UNO students protest budget cuts: UNO police chief hospitalized after scuffle
September 3, 2010 Leave a comment
This article was published in The Hullabaloo on September 3, 2010.
Two University of New Orleans students were arrested and the UNO chief of police was sent to the hospital Wednesday after a morning of student protests ended in a scuffle.
Charges against the two detained students include resisting arrest and assault and battery of a police officer. UNO Police Chief Tom Harrington said the students punched him as he tried to prevent them from storming the university chancellor’s office on the second floor of the administration building.
“The situation was becoming unsafe and disruptive, and so [Harrington] told them they had to turn around and leave,” UNO Public Relations Director Adam Norris said. He also said the chief had “sustained some injuries to his knee and ankle, but… no bones were broken.”
Students were protesting the effects of massive state budget cuts beginning at approximately 6 a.m., when eight UNO students used tables to barricade themselves in Milneberg Hall, the building in which the Dean of Students’ office is located.
Police managed to enter the building two-and-a half hours later through an open window. After forcing the protesters onto the floor with their guns drawn, they allowed the students to speak with the university provost about their concerns.
Protestor and UNO senior Dylan Barr helped organize the demonstration. He said that protests will continue until their message reaches politicians in Baton Rouge. “Their interest is in getting elected and balancing the budget in the short term, even if it increases social problems in the long term,” Barr said.
An estimated 150 – 200 students walked out of class at 10 a.m to join the protest on UNO’s main quad, a cause some of them said their professors supported.
The university has had to slash $14.5 million from their overall budget since 2009, Norris said. “These are not inconsequential cuts,” Norris said. “We’re trying to do it in a way that least affects programs we do best.”
For the next fiscal year, the Louisiana State University System proposed increasing UNO losses by up to 35 percent of their budget, Norris said.
So far, students have seen larger class sizes, fewer available professors and entire departments merge or disappear.

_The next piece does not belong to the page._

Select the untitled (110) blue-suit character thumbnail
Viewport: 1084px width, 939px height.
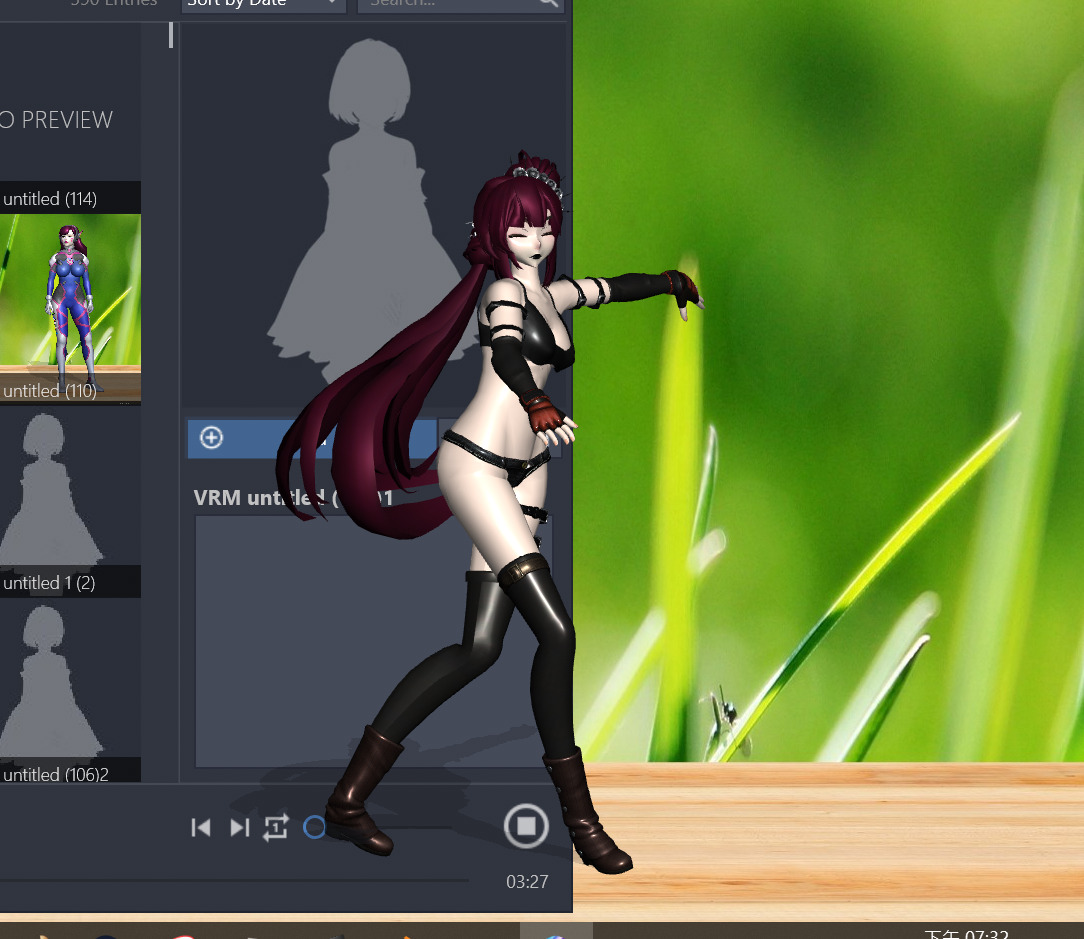tap(71, 309)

“We all have to wear many hats now,” said Juana Ibáñez, a professor in the recently merged department of geography and anthropology. “Our department hasn’t been allowed to hire new faculty since before Katrina, even though four people have left.”
UNO will either eliminate or downsize several departments, including women’s studies, physics, legal studies, music, business, foreign language and art history.

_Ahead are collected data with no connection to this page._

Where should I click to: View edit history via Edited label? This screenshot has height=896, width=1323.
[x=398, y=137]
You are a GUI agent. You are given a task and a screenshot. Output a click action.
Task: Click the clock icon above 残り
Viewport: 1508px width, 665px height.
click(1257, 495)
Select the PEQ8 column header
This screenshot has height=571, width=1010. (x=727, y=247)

“We’re having to kill off programs that are 100 percent healthy,” Ibáñez said. “I make more money working one night in a restaurant than I do working a week here,” said Sam Ray, a Spanish teaching assistant at UNO. “We don’t even have a Spanish department anymore; now it’s ‘romance language’ with an emphasis on Spanish.”
UNO student body president John Mineo said he gets the feeling many students have lost hope that anyone cares about them.

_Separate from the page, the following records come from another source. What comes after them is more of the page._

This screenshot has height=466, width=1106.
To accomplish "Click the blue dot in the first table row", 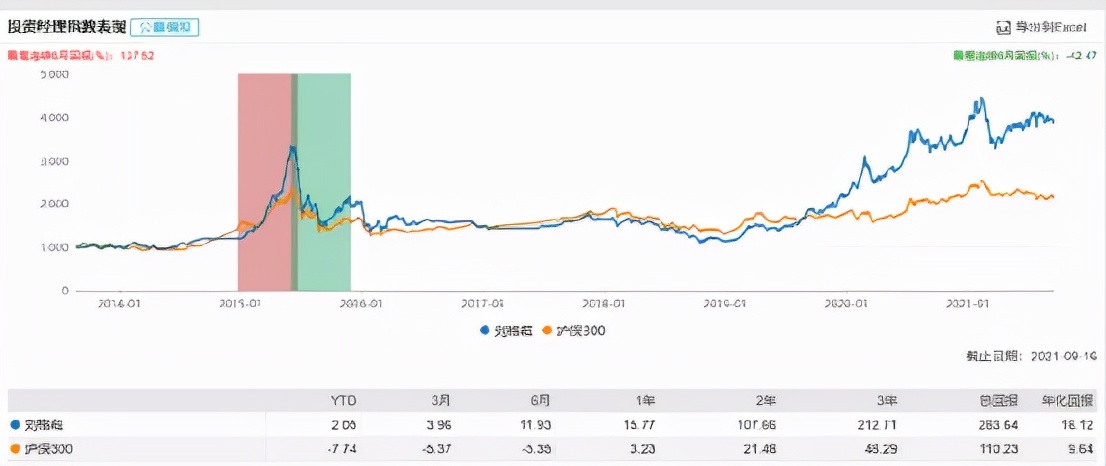I will 13,425.
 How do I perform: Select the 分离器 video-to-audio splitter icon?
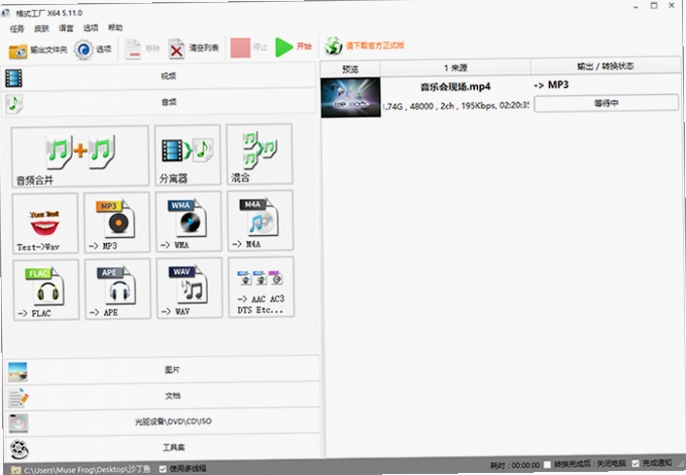pyautogui.click(x=187, y=155)
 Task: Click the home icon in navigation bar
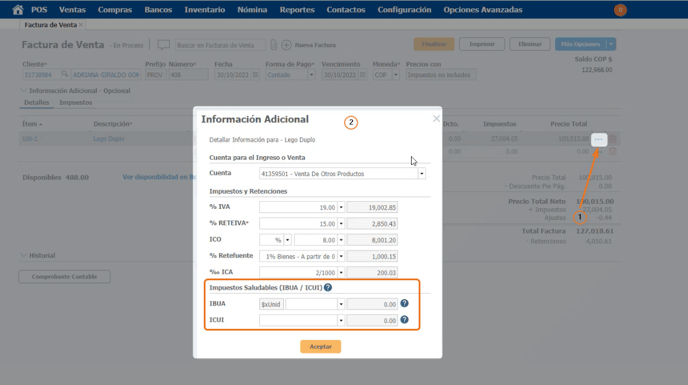coord(18,10)
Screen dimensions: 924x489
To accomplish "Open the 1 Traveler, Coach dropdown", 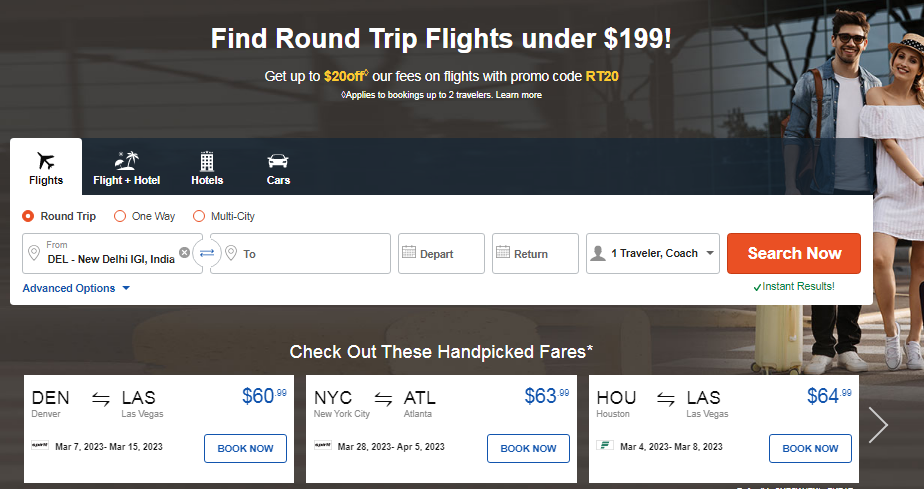I will [x=652, y=254].
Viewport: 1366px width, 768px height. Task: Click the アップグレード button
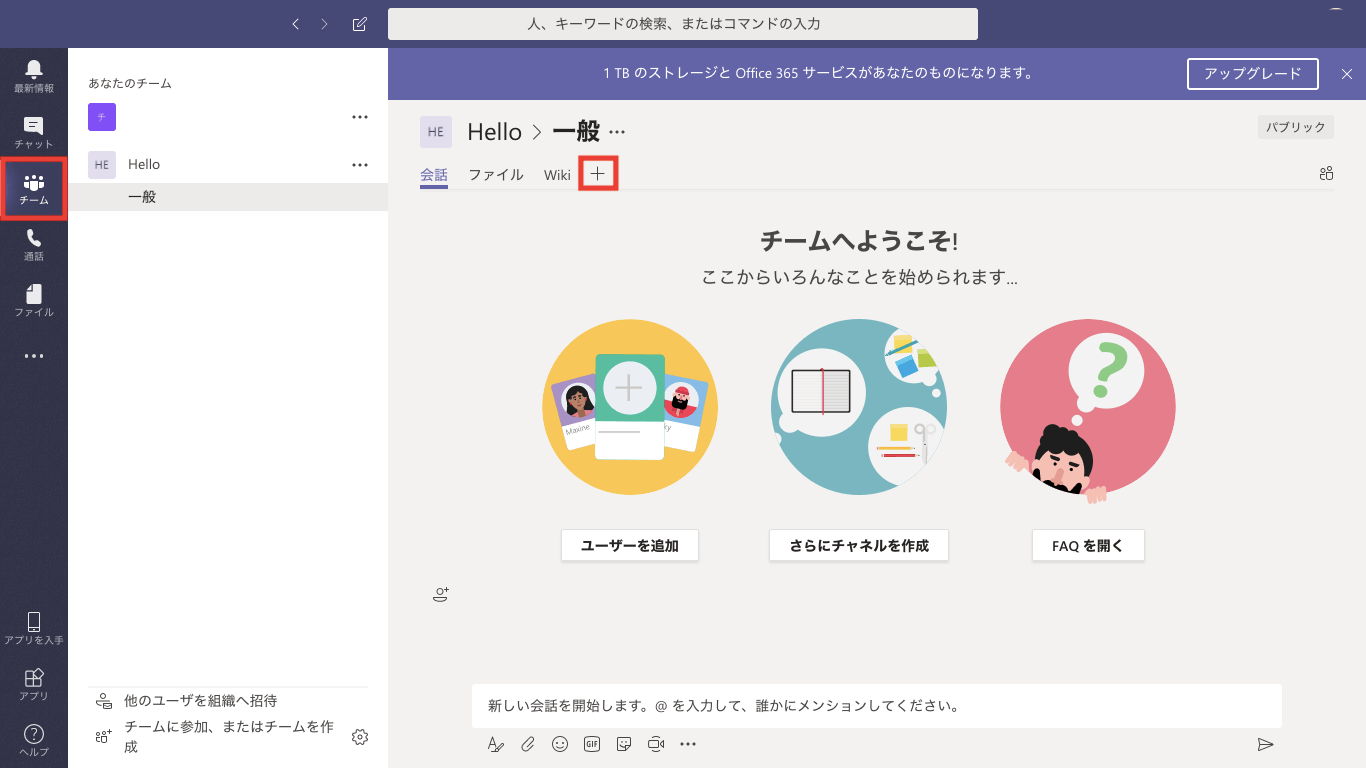(x=1252, y=74)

“I don’t agree with today’s protestors taking over buildings, but I like their passion,” Mineo said. He plans to mobilize student protesters to show up at Bobby Jindal’s doorstep in Baton Rouge. “We can give them truth and sincerity, but our basic plan is to use numbers because that’s all politicians care about,” he said.
Tania Ross, a UNO sophomore studying urban studies, participated in Wednesday’s protests. “I have a three-year-old daughter and I want her to have the same opportunities I had —growing up in New Orleans and then going to a good public university,” Ross said.